#### What you need to do:
Across the entries that follow, work out the number of lines containing the string "Expand", and state it alone.
--- START ---
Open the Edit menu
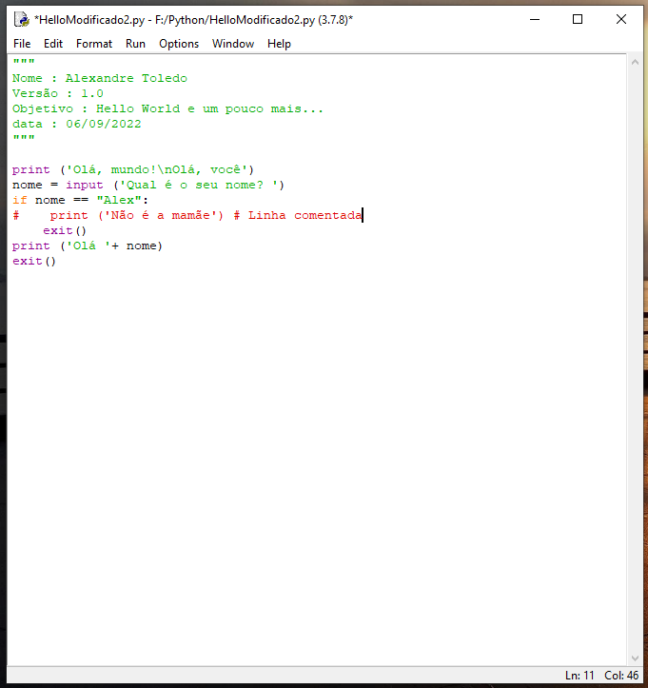 (53, 44)
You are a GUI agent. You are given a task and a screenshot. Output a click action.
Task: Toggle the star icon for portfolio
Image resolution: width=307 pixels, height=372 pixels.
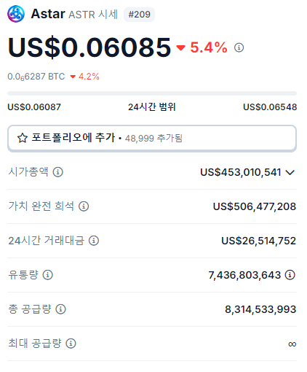[23, 138]
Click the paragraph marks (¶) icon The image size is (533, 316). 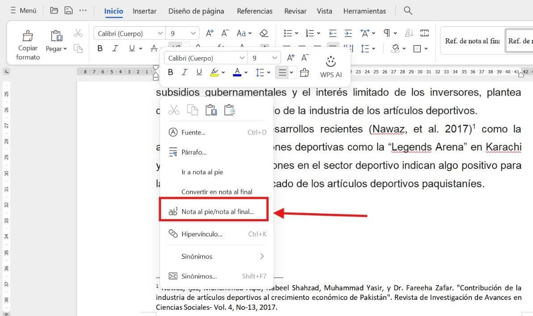[386, 33]
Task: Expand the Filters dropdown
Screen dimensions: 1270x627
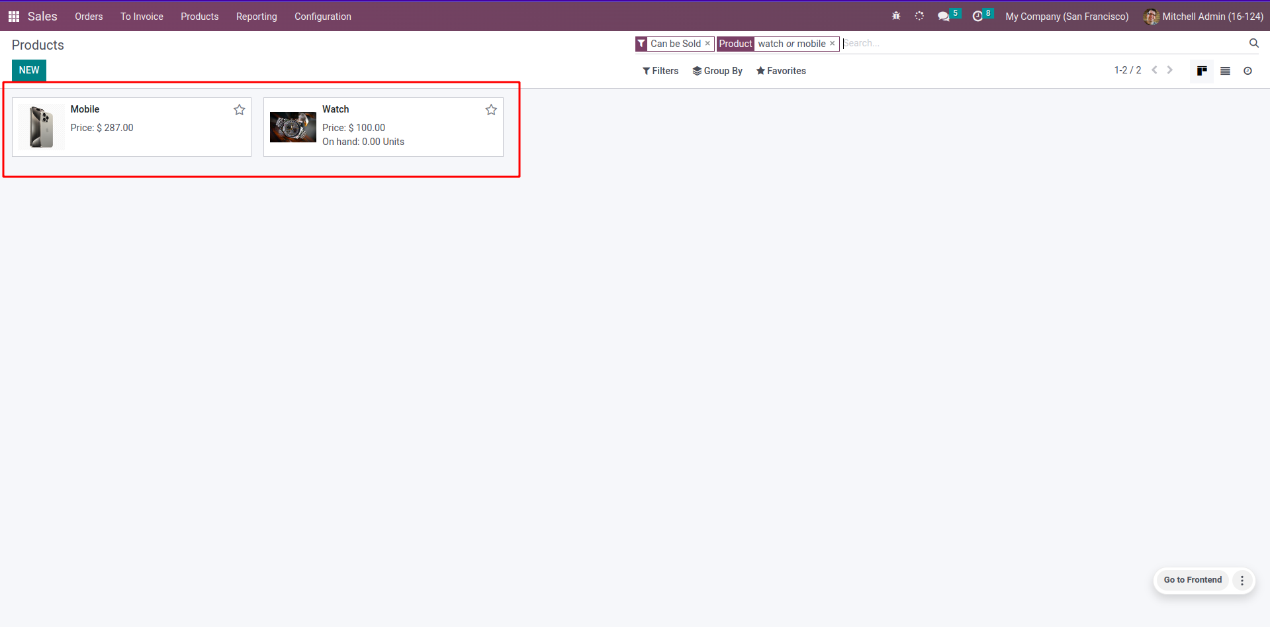Action: (x=660, y=71)
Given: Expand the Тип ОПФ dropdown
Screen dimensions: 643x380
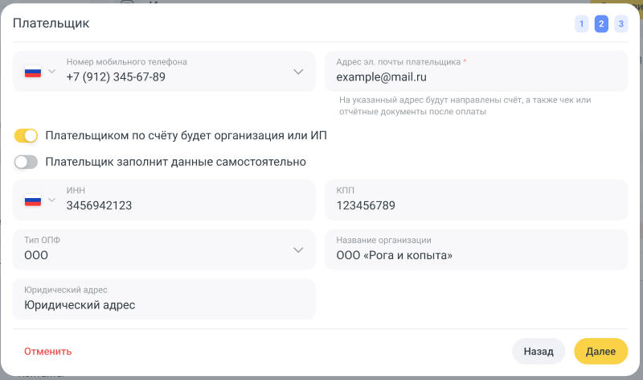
--- END ---
#### Answer below:
2